Hospitals that’s who and the tax is the provider tax.
This past week the governor of South Carolina called hospitals in her state “immoral”for working for the provider tax. She’s shortsighted to say the least and I don’t believe she understands the provider tax and how it benefits Medicaid recipients in states where it’s used effectively. You’re a loyal blog reader so I don’t want you to run the risk of saying something as idiotic as South Carolina’s Governor so let me educate you. The first thing you must know; its important for hospitals take full advantage of funding opportunities that provide them the resources to care for their patients. The ultimate game of chess has created a situation where hospitals across the country have found an inventive way to tax themselves in order to receive federal matching funds to support Medicaid services within their state. On the surface it may seem as if hospitals are taking advantage of the federal government, when in reality, they are making up for political jockeying and absent-mindedness of the past. If you have never had to run a hospital where a third of the care you provide is reimbursed at 30 percent less than your cost, perhaps you don’t understand how important it is to find anyway the law will allow to provide services to those who need them most.
I’m going to attempt to make a really difficult subject as easy as possible to understand because it’s important for every Missouri resident to be knowledgeable about what will happen if provider taxes are reduced.
On Valentine’s Day President Obama released his budget for federal fiscal year 2012 and one aspect of that budget is potentially devastating for health care delivery in the State of Missouri. The President proposed to reduce the current provider tax cap from 6 percent to 3.5 percent over the next 5 years.
On the surface it sounds great, who isn’t in favor of fewer taxes. In the case of provider taxes, specifically the Federal Reimbursement Allowance, Missouri stands to lose $477 million in hospital Federal Reimbursement Allowance and $834 million in federal matching funds in FY 2017 and more than $5.5 billion by 2021.
While you digest those staggering numbers, let me explain the Federal Reimbursement Allowance or FRA. The FRA is a provider tax Missouri hospitals pay to fund Medicaid services in the state. The federal government matches the amount Missouri hospitals pay in and then adds an additional percentage thus funding Missouri Medicaid services.
This year alone the Missouri Hospital FRA has generated $902 million from hospitals and $1.6 billion in matching federal funds. There are only two larger sources of general revenue in the State of Missouri: the state income tax and the sales tax.

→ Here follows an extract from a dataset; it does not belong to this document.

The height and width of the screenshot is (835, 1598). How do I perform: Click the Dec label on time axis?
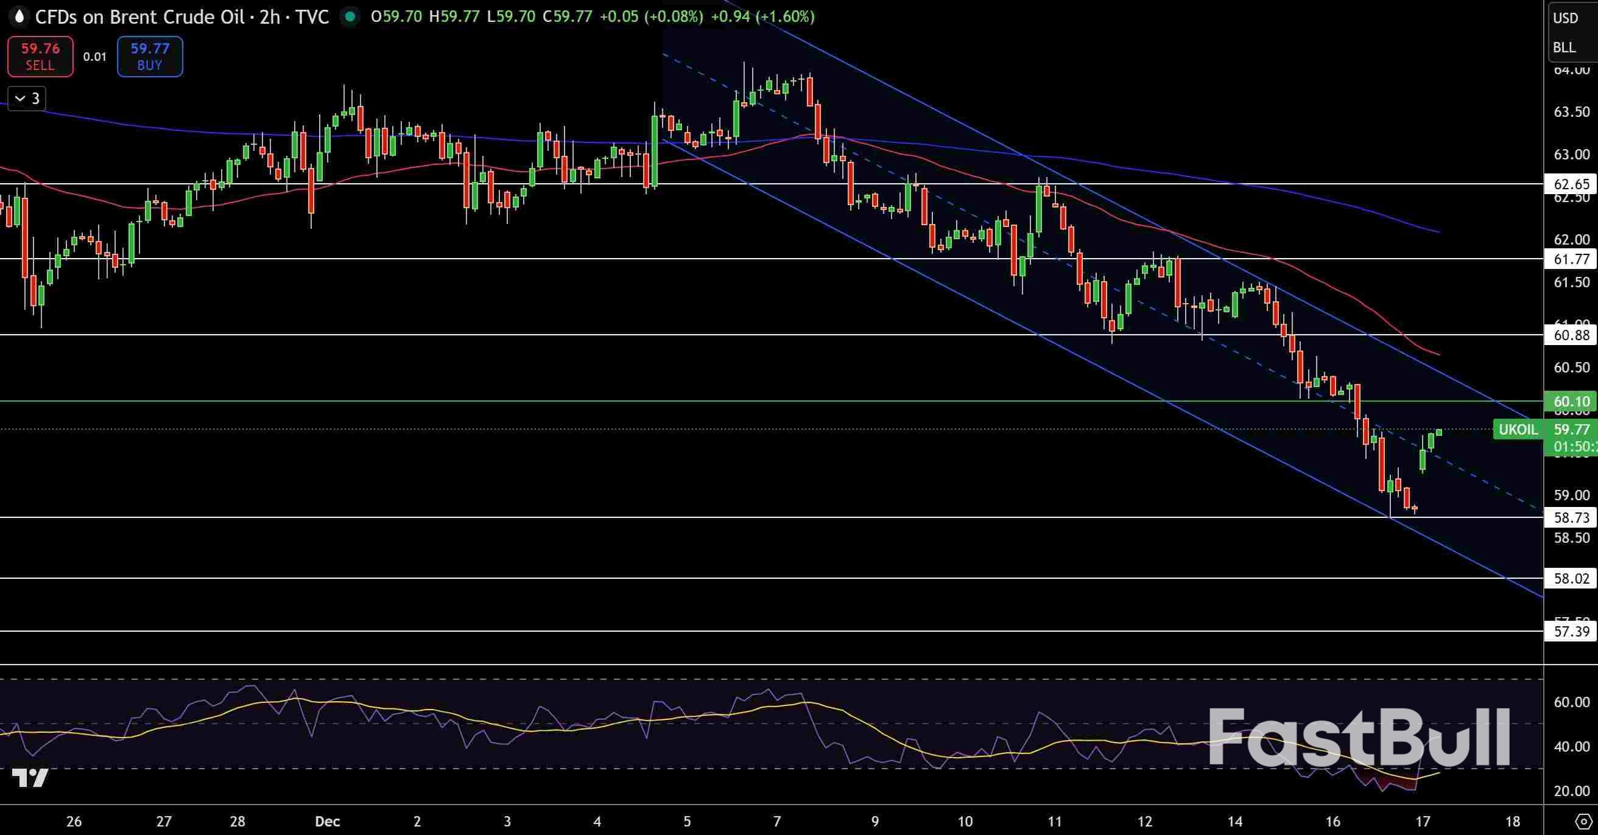[x=327, y=821]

You don’t have to be an accountant to understand that if the FRA is reduced there’s no way the state can afford to continue to provide Medicaid services at the same level. The way the current system works, Missouri hospitals pay a provider tax that funds all of the state’s share of hospital Medicaid payments. In the hospital setting Medicaid only covers about 70 percent of the cost of inpatient care which means those services are already provided at a significant loss and any further reduction will most certainly reduce availability to care for Medicaid recipients.
Missouri hospitals share in the cost of care for the underserved because all hospitals pay the tax but some hospitals provide higher levels of Medicaid care than others. Hospitals in affluent suburban areas have a high percentage of commercial insurance revenue and little to no Medicaid revenue but hospitals in many rural and urban areas have a high percentage of Medicaid revenue and little to no commercial. Commercial insurance pays at a much higher rate than Medicaid but even those hospitals who enjoy the benefits of high levels of commercial insurance help pay for services provided by hospitals that serve a higher Medicaid population.
Based on the proposed budget, the State of Missouri stands to lose 42 percent of its FRA money. Medicaid makes up 17.2 percent of total hospital revenue throughout the state and a 42 percent drop in Medicaid revenue would equal a 7.2 percent decrease in total hospital revenue. Many Missouri hospitals are operating at break even or slightly better and these hospitals will not be able to weather a decrease in revenue without drastic cost cutting measures. If the 7.2 percent decrease in revenue is offset by a reduction of the hospital workforce, 8,735 of our colleagues, and potentially you and I, will be affected.
I’m the first to admit that the federal government doesn’t always get it right when it comes to taxing and spending but in the case of the FRA provider tax it seems they have. Medicaid services are provided to some of our most susceptible citizens including the elderly, disabled, children and pregnant women. Missouri hospitals help fund Missouri Medicaid services and any reduction in the FRA will mean that some of our most at risk friends and neighbors might have access to the health care services they need the most.